====== PROVIDED DATA ======
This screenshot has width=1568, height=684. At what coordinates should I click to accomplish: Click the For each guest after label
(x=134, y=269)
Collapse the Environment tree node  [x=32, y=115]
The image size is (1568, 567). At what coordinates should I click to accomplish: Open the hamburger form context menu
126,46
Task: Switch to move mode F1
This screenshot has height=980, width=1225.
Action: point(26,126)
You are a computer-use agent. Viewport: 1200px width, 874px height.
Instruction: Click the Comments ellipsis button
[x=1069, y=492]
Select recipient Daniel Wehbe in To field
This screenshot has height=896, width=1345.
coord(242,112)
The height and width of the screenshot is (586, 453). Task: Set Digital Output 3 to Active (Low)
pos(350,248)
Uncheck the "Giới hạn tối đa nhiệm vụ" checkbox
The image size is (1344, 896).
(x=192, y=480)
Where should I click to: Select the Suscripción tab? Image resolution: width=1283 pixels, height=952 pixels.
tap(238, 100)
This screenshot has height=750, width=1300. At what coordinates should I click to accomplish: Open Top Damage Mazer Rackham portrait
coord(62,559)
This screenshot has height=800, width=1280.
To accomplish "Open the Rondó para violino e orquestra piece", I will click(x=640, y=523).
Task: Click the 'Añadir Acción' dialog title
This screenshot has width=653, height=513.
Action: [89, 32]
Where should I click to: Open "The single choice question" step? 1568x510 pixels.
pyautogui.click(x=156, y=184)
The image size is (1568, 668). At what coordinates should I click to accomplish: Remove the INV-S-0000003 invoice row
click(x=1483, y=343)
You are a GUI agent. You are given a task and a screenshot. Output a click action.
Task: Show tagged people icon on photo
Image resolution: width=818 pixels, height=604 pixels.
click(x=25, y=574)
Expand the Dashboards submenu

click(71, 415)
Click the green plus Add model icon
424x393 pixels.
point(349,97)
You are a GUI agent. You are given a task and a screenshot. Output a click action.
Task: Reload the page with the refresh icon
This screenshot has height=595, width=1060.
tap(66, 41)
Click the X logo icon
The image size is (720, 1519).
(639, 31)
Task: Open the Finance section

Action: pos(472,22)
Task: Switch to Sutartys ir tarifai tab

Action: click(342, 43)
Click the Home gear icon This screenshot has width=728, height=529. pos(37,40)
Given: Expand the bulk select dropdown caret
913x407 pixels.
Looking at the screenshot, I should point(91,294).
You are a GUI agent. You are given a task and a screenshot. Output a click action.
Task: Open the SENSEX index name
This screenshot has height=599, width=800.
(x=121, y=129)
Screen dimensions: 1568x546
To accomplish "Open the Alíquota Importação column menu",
======
§ WORK INSTRUCTIONS:
Each entry above is to be copied out exactly.

§ FINISHED EXERCISE:
This screenshot has width=1568, height=684. At what coordinates should I click to accomplish: Click the For each guest after label
(x=134, y=269)
Collapse the Environment tree node  [x=32, y=115]
The image size is (1568, 567). At what coordinates should I click to accomplish: Open the hamburger form context menu
126,46
Task: Switch to move mode F1
This screenshot has height=980, width=1225.
Action: point(26,126)
You are a computer-use agent. Viewport: 1200px width, 874px height.
Instruction: Click the Comments ellipsis button
[x=1069, y=492]
Select recipient Daniel Wehbe in To field
This screenshot has height=896, width=1345.
coord(242,112)
The height and width of the screenshot is (586, 453). Task: Set Digital Output 3 to Active (Low)
pos(350,248)
Uncheck the "Giới hạn tối đa nhiệm vụ" checkbox
The image size is (1344, 896).
(x=192, y=480)
Where should I click to: Select the Suscripción tab? Image resolution: width=1283 pixels, height=952 pixels.
tap(238, 100)
This screenshot has height=750, width=1300. At what coordinates should I click to accomplish: Open Top Damage Mazer Rackham portrait
coord(62,559)
This screenshot has height=800, width=1280.
To accomplish "Open the Rondó para violino e orquestra piece", I will click(x=640, y=523).
Task: Click the 'Añadir Acción' dialog title
This screenshot has width=653, height=513.
Action: [89, 32]
Where should I click to: Open "The single choice question" step? 1568x510 pixels.
pyautogui.click(x=156, y=184)
The image size is (1568, 668). At what coordinates should I click to accomplish: Remove the INV-S-0000003 invoice row
click(x=1483, y=343)
You are a GUI agent. You are given a task and a screenshot. Output a click action.
Task: Show tagged people icon on photo
Image resolution: width=818 pixels, height=604 pixels.
click(x=25, y=574)
Expand the Dashboards submenu

click(71, 415)
Click the green plus Add model icon
424x393 pixels.
point(349,97)
You are a GUI agent. You are given a task and a screenshot. Output a click action.
Task: Reload the page with the refresh icon
This screenshot has height=595, width=1060.
tap(66, 41)
Click the X logo icon
The image size is (720, 1519).
(639, 31)
Task: Open the Finance section

Action: pos(472,22)
Task: Switch to Sutartys ir tarifai tab

Action: click(342, 43)
Click the Home gear icon This screenshot has width=728, height=529. pos(37,40)
Given: Expand the bulk select dropdown caret
913x407 pixels.
Looking at the screenshot, I should point(91,294).
You are a GUI agent. You are given a task and a screenshot. Output a click action.
Task: Open the SENSEX index name
This screenshot has height=599, width=800.
(x=121, y=129)
Screen dimensions: 1568x546
To accomplish "Open the Alíquota Importação column menu",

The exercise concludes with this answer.